Originally published January 29, 2013 at 11:30 a.m., updated January 29, 2013 at 2:53 p.m.
Reuben Shaw, Associate Professor, Salk Institute for Biological Studies
Some 10 years ago, Reuben Shaw, now an associate professor at the Salk Institute for Biological Studies, discovered that a gene altered by lung cancer regulated an enzyme used to treat diabetes. He hoped there was more to the story, and he continued to theorize about the relationship between metabolic diseases like diabetes and cancer.
He wondered, for instance, if drugs designed to work on diabetes could also work on cancer. Ten years after his original discovery, Shaw is finding that the answer to that question appears to be yes.

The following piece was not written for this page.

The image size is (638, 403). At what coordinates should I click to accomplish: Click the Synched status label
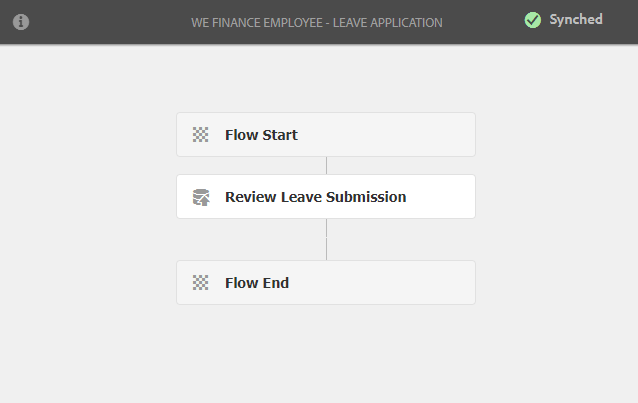pyautogui.click(x=576, y=20)
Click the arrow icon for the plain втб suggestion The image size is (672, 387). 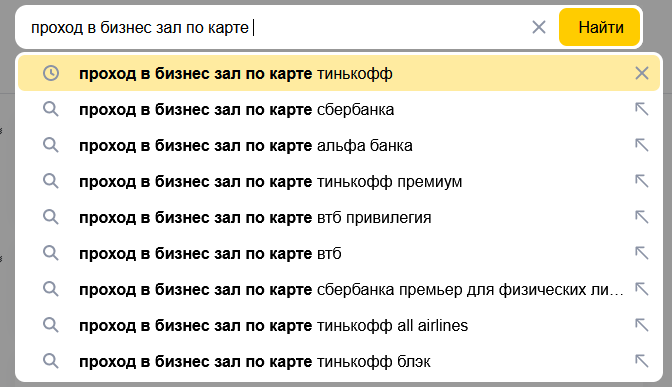pyautogui.click(x=642, y=253)
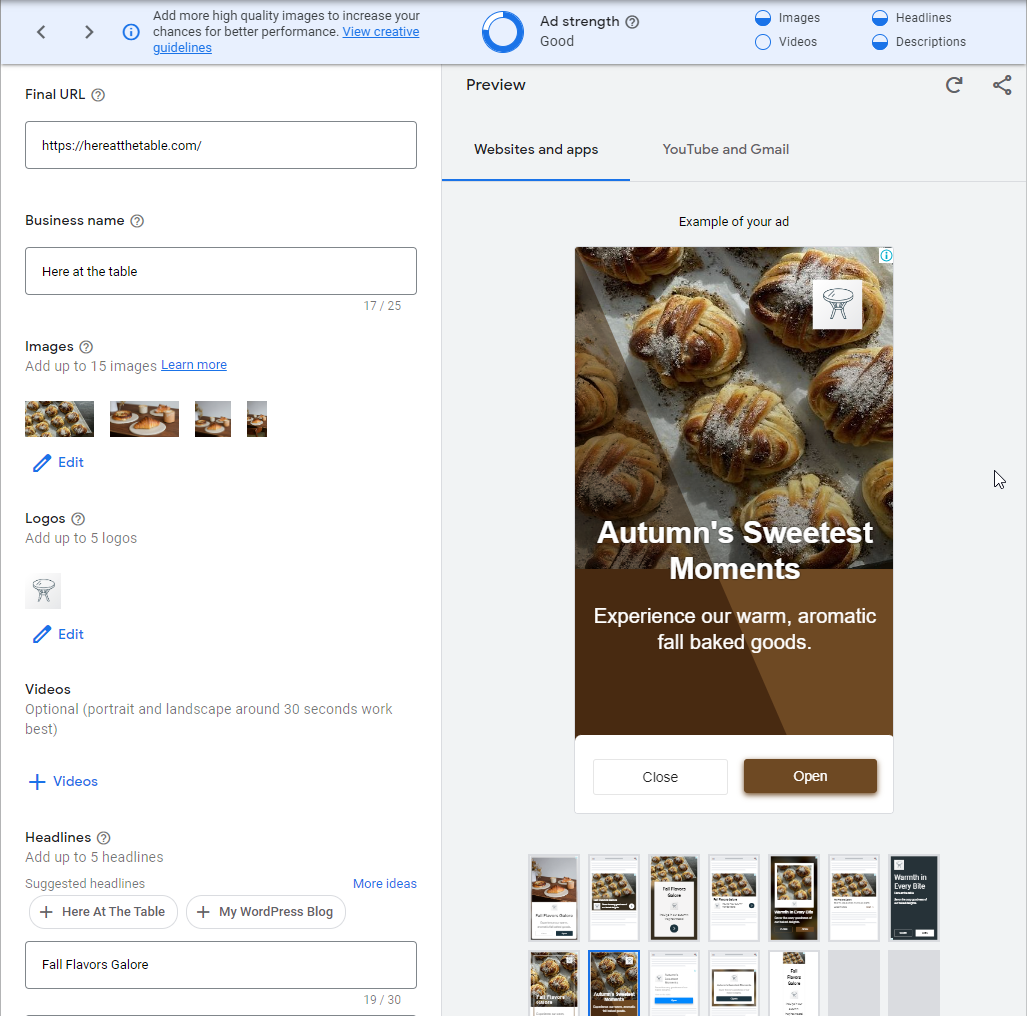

"It suggested a potential therapeutic Achilles' heel, if you will, for tumors that have this particular genetic alteration," he said. "So then searching for what types of things might lower the metabolism of certain cells, it turns out that they're not existing cancer drugs, but actually the world of diabetes research."
Shaw and his team at Salk's new Helmsley Center for Genomic Medicine have found growing evidence that a drug called phenformin, a derivative of a widely used diabetes drug called metformin, shrank lung cancer tumors in mice and increased the animals' survival.
Shaw's team is part of a group of scientists at the research facility working to decode the genetic factors in common chronic diseases such as cancer, diabetes, Alzheimer's and Parkinson's.
According to Shaw, the amount of genetic information currently available has made the process of decoding, theorizing, testing and eventually tailoring a cure to a specific disease much more fruitful.
Claire Trageser contributed to this report.